§ **What needs to be done**: For the data below, the lines that hold "will" should be counted; only the resulting number is expected.

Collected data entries
+ + + + + + +

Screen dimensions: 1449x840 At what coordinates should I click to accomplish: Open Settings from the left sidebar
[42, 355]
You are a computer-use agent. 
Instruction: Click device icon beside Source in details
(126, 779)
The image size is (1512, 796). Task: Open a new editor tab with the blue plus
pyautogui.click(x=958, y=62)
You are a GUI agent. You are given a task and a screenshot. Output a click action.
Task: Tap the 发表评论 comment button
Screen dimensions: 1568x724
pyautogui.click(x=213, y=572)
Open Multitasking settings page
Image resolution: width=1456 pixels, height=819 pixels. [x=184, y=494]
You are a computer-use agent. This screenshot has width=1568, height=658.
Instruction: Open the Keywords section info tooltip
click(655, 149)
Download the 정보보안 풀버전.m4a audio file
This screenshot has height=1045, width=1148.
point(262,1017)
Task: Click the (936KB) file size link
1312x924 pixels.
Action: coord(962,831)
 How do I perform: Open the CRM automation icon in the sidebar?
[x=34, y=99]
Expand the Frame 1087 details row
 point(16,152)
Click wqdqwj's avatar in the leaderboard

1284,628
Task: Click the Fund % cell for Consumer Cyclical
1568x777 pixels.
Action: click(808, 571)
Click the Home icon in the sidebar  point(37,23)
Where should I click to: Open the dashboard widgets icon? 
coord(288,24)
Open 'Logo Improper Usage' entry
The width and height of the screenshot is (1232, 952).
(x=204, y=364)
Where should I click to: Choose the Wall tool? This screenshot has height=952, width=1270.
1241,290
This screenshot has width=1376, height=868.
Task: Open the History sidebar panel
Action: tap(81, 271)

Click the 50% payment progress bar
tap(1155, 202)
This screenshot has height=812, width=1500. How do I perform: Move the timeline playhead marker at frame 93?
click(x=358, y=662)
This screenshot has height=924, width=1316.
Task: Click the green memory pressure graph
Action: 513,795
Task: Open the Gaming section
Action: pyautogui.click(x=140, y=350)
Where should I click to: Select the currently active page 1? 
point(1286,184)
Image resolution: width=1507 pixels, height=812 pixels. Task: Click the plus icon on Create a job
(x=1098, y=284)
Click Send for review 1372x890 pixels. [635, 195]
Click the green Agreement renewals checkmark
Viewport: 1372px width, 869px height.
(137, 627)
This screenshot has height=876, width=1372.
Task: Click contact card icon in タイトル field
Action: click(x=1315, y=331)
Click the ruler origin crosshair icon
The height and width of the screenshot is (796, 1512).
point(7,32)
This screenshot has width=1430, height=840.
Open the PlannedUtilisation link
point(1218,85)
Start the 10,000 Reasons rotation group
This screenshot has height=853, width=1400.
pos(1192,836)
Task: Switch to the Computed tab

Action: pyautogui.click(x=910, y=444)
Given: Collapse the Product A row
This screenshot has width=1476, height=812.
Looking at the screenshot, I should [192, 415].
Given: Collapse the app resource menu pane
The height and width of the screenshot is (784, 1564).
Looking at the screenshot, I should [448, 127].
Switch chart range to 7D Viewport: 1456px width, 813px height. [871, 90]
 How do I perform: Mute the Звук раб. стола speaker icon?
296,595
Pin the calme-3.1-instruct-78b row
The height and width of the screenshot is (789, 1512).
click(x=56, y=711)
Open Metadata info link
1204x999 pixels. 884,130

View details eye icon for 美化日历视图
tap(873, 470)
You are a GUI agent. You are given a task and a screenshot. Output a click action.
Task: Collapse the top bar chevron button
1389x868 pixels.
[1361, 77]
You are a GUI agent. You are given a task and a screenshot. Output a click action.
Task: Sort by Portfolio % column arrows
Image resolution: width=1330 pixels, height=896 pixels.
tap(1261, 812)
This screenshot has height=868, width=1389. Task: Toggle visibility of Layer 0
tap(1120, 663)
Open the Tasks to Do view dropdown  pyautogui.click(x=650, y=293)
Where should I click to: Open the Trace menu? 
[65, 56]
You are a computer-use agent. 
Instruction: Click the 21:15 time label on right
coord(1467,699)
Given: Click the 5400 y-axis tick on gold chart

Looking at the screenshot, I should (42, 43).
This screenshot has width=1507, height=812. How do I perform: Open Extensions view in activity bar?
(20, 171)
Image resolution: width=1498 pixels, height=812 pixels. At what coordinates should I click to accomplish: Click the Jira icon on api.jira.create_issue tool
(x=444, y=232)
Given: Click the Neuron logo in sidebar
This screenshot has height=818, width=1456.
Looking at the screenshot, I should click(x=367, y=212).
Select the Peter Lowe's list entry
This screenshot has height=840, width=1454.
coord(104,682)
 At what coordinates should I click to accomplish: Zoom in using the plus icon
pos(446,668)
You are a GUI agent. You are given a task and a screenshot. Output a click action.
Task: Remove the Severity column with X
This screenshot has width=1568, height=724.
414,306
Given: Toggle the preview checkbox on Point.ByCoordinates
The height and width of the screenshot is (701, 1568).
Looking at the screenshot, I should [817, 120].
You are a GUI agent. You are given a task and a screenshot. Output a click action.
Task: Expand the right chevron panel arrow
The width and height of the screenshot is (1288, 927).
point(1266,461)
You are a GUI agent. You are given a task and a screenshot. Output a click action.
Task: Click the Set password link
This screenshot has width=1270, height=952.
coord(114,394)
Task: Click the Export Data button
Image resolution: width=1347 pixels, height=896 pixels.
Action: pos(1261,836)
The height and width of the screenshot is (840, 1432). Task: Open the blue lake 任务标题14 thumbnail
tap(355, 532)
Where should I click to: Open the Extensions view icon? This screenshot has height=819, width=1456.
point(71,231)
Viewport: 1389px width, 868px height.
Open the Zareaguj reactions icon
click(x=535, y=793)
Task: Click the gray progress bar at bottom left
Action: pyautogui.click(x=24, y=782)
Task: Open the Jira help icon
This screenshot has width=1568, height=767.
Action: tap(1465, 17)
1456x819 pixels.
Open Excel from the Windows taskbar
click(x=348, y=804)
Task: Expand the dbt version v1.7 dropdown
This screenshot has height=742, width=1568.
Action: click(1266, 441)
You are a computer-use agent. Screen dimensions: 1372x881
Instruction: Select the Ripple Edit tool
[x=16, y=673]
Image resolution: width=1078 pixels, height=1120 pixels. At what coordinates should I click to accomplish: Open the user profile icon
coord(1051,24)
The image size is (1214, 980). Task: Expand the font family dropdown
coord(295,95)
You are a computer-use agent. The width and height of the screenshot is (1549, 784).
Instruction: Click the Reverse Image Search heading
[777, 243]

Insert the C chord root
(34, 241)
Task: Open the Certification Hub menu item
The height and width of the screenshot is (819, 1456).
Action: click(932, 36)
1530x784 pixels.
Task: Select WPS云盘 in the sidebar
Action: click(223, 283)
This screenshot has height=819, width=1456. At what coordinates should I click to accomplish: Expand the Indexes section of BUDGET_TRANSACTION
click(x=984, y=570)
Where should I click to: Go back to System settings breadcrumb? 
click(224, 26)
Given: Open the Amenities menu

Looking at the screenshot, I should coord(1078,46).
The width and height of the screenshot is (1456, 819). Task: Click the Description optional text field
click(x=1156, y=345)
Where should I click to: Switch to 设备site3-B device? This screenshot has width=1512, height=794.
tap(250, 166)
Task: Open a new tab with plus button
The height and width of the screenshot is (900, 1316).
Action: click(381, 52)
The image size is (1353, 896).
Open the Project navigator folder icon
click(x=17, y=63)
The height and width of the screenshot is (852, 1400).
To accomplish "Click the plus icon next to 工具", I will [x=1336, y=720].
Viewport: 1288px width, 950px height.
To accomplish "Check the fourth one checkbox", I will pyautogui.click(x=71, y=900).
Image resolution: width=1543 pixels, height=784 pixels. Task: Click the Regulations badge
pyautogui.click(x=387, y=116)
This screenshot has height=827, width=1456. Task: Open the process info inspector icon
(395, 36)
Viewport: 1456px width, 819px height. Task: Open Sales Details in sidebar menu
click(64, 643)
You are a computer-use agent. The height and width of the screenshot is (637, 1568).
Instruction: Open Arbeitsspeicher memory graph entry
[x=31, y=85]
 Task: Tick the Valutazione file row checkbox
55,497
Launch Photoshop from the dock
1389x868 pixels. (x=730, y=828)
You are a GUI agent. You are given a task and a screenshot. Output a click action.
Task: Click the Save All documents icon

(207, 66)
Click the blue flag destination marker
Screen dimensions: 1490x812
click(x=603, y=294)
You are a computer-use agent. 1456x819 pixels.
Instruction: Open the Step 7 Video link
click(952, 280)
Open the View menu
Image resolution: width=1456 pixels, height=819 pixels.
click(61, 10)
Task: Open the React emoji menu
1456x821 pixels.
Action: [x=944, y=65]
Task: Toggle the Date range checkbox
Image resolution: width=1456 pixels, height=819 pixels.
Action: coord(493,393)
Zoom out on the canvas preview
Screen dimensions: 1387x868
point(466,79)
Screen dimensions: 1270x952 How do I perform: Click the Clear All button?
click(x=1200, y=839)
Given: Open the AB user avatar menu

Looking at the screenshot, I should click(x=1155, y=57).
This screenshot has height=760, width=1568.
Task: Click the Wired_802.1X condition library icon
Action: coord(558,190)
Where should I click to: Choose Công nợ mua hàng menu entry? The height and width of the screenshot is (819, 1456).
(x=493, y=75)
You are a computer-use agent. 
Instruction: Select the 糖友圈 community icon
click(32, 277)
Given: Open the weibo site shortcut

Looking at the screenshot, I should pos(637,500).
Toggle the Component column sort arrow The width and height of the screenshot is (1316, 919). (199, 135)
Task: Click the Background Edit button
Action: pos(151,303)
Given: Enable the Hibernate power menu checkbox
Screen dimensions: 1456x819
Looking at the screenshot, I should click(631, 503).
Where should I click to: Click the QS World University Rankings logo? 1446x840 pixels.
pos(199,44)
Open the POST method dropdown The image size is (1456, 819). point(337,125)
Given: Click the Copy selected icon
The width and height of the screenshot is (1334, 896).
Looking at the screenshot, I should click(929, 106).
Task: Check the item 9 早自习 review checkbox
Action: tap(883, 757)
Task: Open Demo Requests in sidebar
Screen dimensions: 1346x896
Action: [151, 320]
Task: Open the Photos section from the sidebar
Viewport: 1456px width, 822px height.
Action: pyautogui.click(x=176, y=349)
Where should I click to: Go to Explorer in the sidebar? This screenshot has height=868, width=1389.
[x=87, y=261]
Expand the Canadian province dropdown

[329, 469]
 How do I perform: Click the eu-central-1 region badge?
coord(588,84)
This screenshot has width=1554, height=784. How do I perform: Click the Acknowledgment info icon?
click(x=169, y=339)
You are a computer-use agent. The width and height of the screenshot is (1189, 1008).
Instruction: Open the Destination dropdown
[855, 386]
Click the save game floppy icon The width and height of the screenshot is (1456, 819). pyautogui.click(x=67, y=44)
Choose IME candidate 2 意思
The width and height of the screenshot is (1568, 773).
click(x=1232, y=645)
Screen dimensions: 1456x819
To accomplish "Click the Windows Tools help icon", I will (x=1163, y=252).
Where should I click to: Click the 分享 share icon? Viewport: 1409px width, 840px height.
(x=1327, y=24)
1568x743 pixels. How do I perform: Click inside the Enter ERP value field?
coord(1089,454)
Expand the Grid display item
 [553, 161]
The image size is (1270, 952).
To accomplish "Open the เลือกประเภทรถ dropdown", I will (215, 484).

+ + + + + + +

§ **Output below**: 4